PERCHÉ IL DERBY DI ROMA È SACRO
Quanto detto in precedenza potrebbe non bastare per far capire a chi viene da fuori l’importanza per la città di questo derby. Infatti per capirlo bisogna vivere a Roma. Qui potreste sentire i muri tremare solo perché i giallorossi hanno sfiorato un gol al 90’ sotto di 3-0 o vedere gente festeggiare a petto nudo con caroselli e incidenti sul lungotevere fino alle cinque di mattina solo per aver passato un quarto di finale di Champions. Attenzione, un quarto di finale, non la vittoria della coppa, probabilmente quel giorno Roma verrebbe letteralmente rasa al suolo. Qui capireste qualcosa che forse è meglio non dire alle due tifoserie perché ci rimarrebbero male: che il derby della capitale d’Italia è provinciale. Ma non è un insulto, tutt'altro: è il tifo che non viene dal calcolo, dalle vittorie, dai blasoni, dalle tradizioni, dalle pose o dalle simpatie, è qualcosa di potente e identitario che diventa quasi una ragion di vita.
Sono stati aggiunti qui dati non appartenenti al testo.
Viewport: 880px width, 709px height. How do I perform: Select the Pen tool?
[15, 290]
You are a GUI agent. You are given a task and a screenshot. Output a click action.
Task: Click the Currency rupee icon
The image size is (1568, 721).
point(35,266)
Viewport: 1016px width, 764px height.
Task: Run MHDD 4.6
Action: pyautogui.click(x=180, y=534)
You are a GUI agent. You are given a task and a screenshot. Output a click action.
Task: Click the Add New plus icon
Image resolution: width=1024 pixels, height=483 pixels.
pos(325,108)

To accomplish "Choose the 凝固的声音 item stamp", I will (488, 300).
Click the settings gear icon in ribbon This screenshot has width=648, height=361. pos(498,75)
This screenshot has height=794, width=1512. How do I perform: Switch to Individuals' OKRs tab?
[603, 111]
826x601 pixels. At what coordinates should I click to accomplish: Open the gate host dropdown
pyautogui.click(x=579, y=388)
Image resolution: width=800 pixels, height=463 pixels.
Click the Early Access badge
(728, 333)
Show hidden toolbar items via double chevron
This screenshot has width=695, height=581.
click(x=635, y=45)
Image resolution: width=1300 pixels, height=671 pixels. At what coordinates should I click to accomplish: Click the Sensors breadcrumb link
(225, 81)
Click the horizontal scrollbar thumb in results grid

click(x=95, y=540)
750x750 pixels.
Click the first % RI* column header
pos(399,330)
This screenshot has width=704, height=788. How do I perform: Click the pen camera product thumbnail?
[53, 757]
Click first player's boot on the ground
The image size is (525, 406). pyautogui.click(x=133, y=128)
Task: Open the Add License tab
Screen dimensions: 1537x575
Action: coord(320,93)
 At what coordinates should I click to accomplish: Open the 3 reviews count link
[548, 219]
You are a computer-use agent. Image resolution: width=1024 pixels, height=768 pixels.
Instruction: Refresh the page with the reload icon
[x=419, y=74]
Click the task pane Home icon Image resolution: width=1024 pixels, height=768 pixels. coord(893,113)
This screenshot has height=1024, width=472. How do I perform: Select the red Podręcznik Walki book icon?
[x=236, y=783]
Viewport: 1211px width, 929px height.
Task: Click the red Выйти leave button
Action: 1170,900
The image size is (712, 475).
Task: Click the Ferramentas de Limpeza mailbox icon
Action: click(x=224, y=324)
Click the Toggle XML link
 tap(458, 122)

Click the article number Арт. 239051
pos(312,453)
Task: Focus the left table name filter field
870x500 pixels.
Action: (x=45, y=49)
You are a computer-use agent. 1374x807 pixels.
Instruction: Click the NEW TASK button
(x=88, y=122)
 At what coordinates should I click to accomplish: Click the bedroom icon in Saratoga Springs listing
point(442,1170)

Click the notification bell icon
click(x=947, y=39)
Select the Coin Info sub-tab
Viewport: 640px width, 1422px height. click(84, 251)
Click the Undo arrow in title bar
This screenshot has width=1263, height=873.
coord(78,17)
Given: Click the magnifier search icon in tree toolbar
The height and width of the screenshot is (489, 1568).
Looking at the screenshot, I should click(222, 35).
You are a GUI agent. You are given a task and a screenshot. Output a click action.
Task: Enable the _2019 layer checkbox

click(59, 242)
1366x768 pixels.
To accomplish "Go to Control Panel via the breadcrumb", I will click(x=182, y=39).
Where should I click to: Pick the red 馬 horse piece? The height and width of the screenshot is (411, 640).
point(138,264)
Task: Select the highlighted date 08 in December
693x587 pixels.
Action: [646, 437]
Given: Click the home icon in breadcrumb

Lontane dalle glorie di Inter e Milan o da quelle della Juventus e del Grande Torino, Roma e Lazio hanno vissuto quasi sempre ai margini del grandi trionfi nazionali (tre scudetti la Rome e due la Lazio)e internazionali (una Coppa delle Coppe e una Supercoppa Uefa la Lazio, una Conference League e due coppe estinte come la Coppa delle Fiere e la Coppa Anglo-Italiana la Roma). Romanisti e laziali vivono di sogni d’estate e si consolano spesso con il posto in classifica sopra i rivali a fine campionato. Ma nel mentre sarà stato comunque bellissimo. Perché è tifo, è passione. Quella di una città tradita sin dai tempi di Bruto e Cassio, che è stata massacrata dalle amministrazioni dai tempi di Nerone (con emuli più o meno calzanti) e che per questo si rifugia in qualcosa che considera sacro perché intimo, candido, innocente: la squadra del cuore. Per i più viscerali, qualcosa di superiore persino all'amore verso compagne e mogli: è la purezza perduta. Gli abitanti di questa città, orgogliosi della storia e della bellezza di Roma, ma feriti dallo scempio a cui devono quotidianamente assistere, trovano così nel derby non soltanto una valvola di sfogo o la consacrazione della loro passione, ma la ragion stessa d'essere romani.